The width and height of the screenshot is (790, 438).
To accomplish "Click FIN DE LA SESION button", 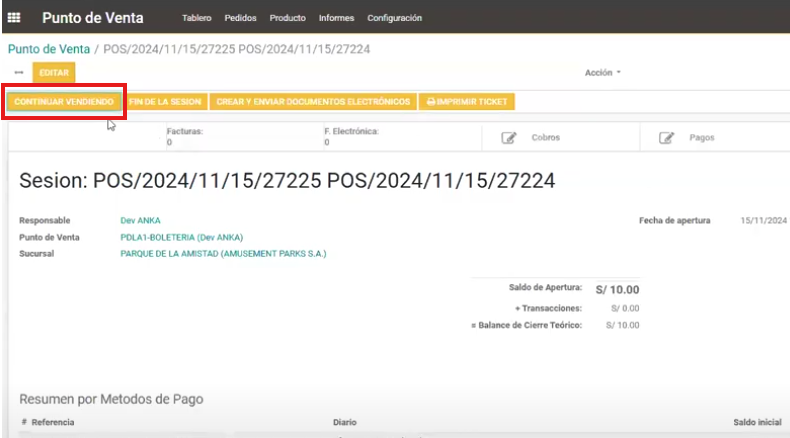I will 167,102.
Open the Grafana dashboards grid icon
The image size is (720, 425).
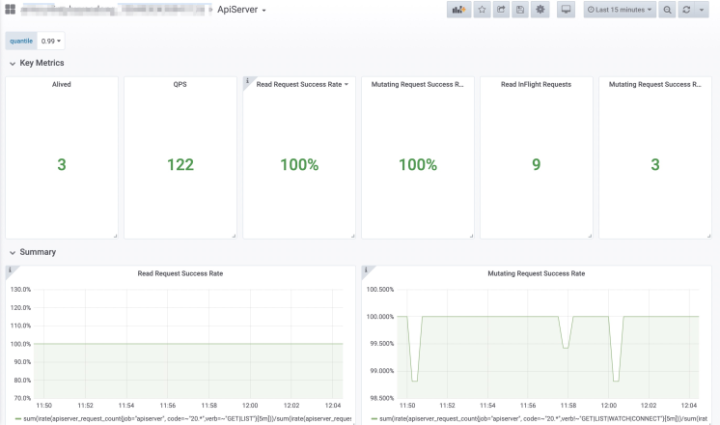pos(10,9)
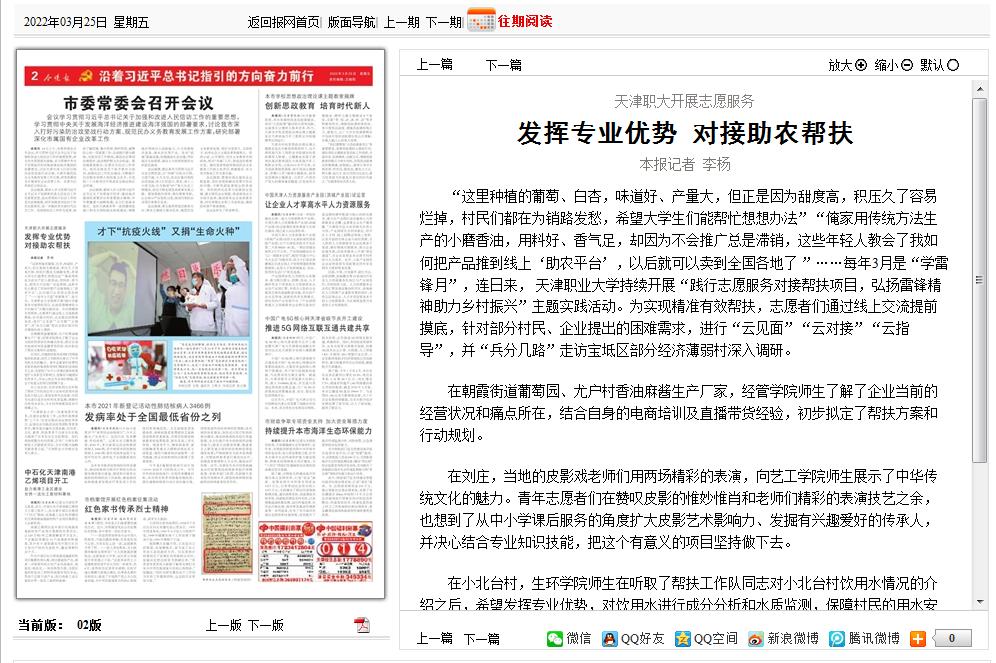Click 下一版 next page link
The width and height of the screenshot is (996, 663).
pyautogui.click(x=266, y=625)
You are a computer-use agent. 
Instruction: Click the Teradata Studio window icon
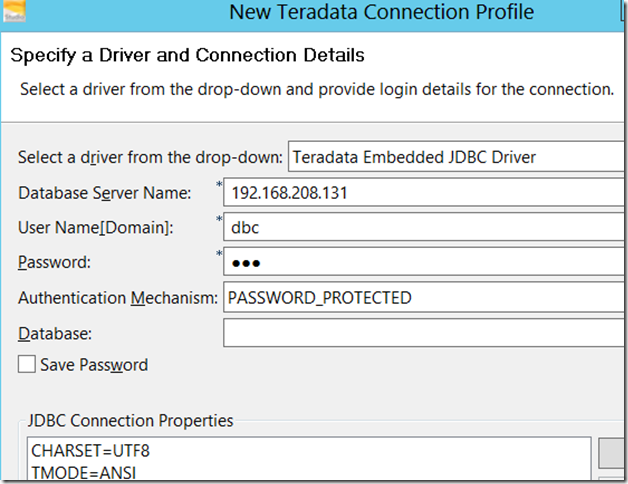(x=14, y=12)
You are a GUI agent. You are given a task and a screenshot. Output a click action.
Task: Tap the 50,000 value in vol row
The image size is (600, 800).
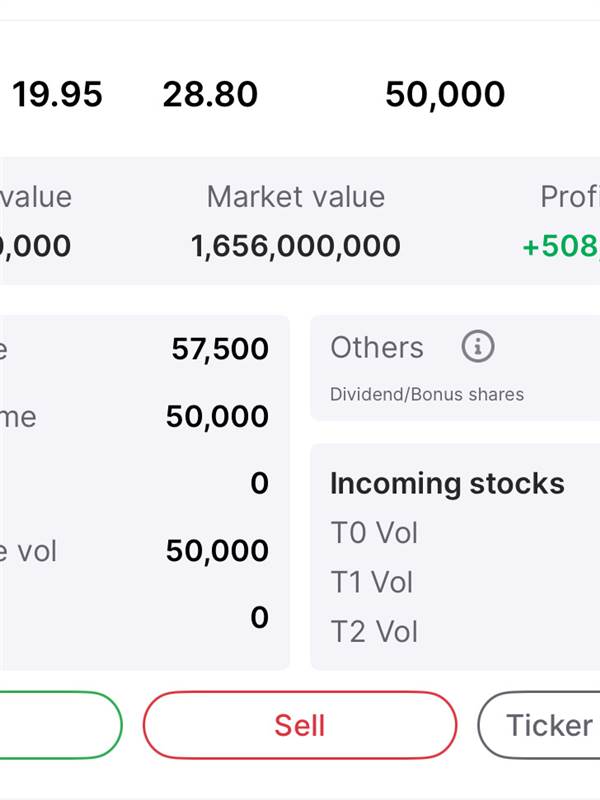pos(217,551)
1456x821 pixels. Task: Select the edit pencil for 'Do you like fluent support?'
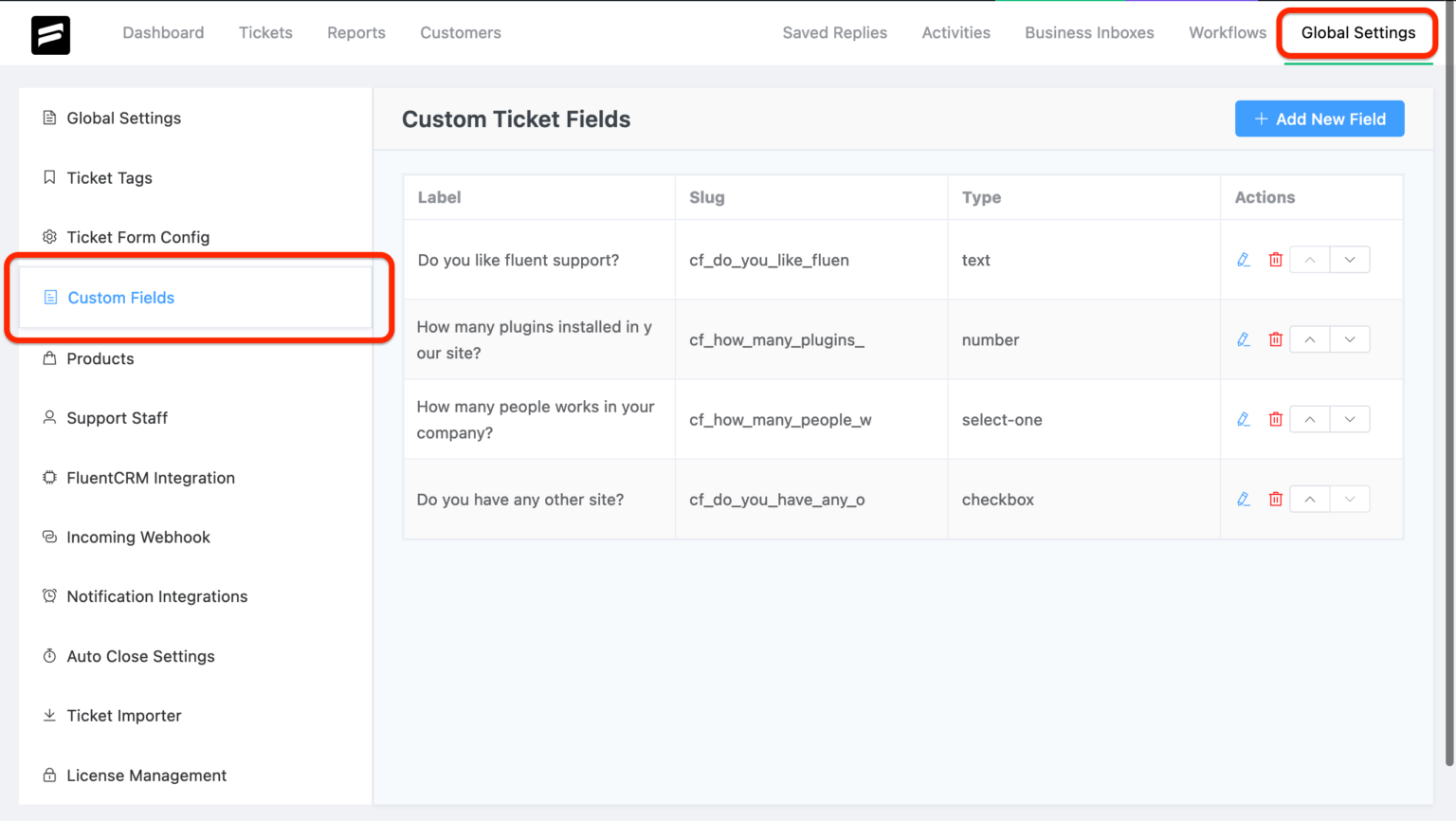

_Aim of the exercise:_ Take the line that holds "Open the Grafana dashboards grid icon" as the start and the last line of the data as the end. Copy only those lines exactly, both ends included, except the pictures.

_Reply to the task:_
Open the Grafana dashboards grid icon
The image size is (720, 425).
pos(10,9)
Click 下一版 next page link
The width and height of the screenshot is (996, 663).
pyautogui.click(x=266, y=625)
You are a computer-use agent. 
Instruction: Click the Teradata Studio window icon
(x=14, y=12)
You are a GUI agent. You are given a task and a screenshot. Output a click action.
Task: Tap the 50,000 value in vol row
The image size is (600, 800).
pos(217,551)
1456x821 pixels. Task: Select the edit pencil for 'Do you like fluent support?'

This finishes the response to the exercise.